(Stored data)
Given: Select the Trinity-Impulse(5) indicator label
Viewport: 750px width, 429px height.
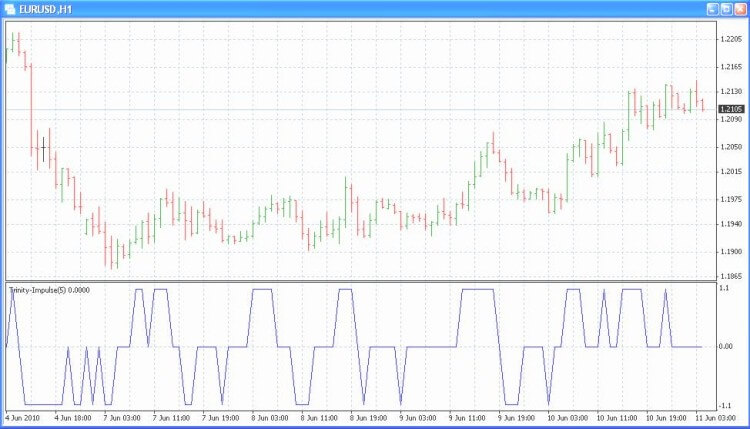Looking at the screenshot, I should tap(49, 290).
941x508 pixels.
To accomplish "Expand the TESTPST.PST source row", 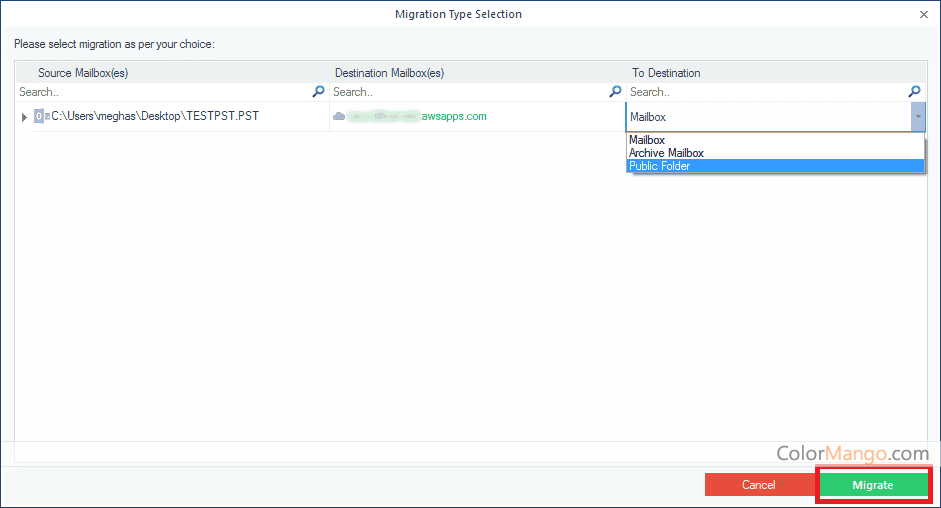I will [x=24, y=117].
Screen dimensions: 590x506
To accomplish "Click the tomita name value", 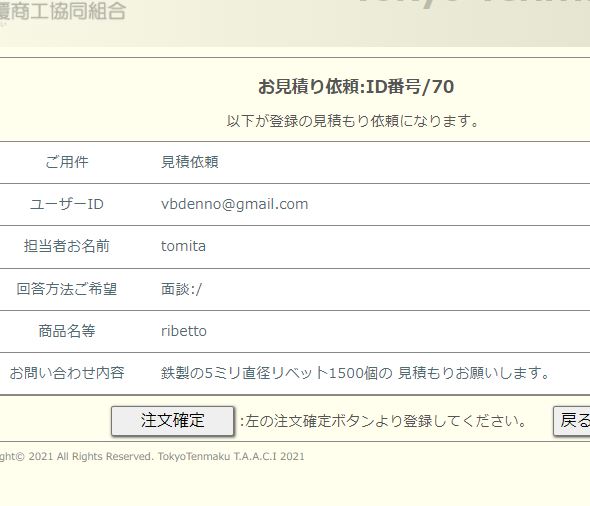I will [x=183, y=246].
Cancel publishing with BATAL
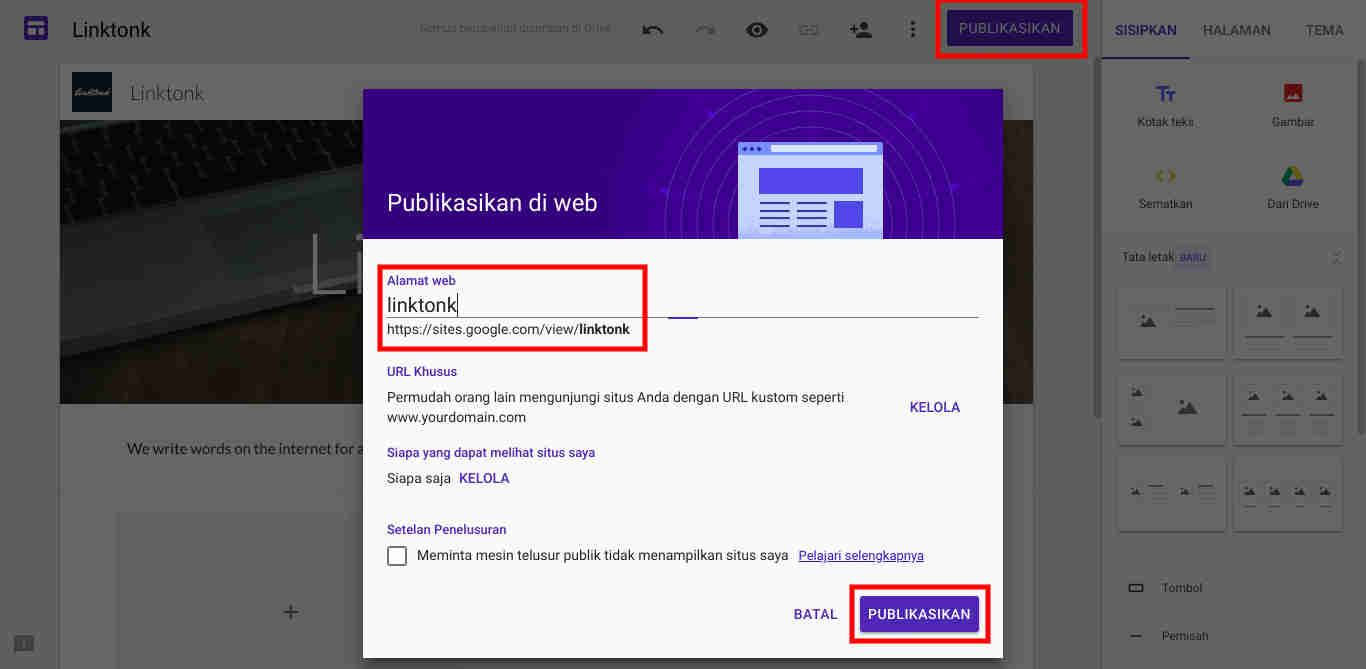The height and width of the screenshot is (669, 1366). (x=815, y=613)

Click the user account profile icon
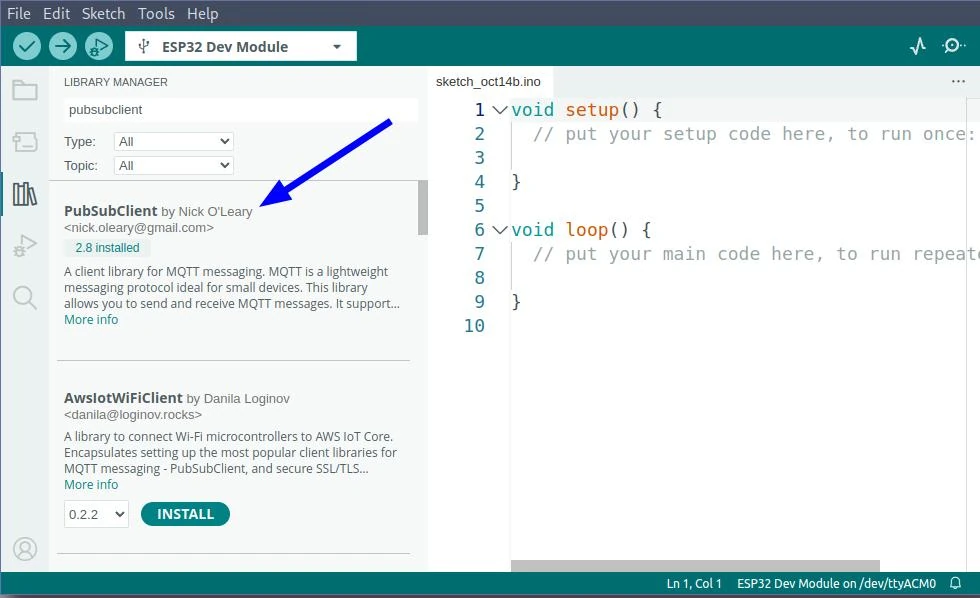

▶ _EXERCISE_: Exactly the lines from the one containing "Cancel publishing with BATAL" through the last line of the data above should be output, both ends included, with every picture left out.

▶ _EXERCISE RESULT_:
Cancel publishing with BATAL
The height and width of the screenshot is (669, 1366). (x=815, y=613)

Click the user account profile icon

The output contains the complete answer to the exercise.